What is required: Begin your copy at the line that contains "Where should I click to: Select" and carry it on, exactly, to the last line of the material below.
---------- Provided records ----------
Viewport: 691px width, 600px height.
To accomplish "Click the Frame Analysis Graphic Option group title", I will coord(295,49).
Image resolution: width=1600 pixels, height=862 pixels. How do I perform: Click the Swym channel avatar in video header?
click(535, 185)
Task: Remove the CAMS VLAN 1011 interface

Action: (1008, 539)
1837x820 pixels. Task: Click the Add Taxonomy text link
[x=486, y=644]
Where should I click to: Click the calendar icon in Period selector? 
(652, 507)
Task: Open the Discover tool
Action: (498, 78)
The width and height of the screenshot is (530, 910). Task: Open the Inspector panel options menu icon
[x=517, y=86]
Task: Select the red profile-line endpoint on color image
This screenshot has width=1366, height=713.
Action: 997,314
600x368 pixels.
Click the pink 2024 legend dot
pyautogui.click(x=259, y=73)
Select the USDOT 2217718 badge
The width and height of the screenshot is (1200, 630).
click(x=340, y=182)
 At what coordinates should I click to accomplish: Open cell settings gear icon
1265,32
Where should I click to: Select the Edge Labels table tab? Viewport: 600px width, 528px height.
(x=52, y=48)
----------
Answer to the problem:
Where should I click to: Select the Edge Labels table tab? Viewport: 600px width, 528px height.
(x=52, y=48)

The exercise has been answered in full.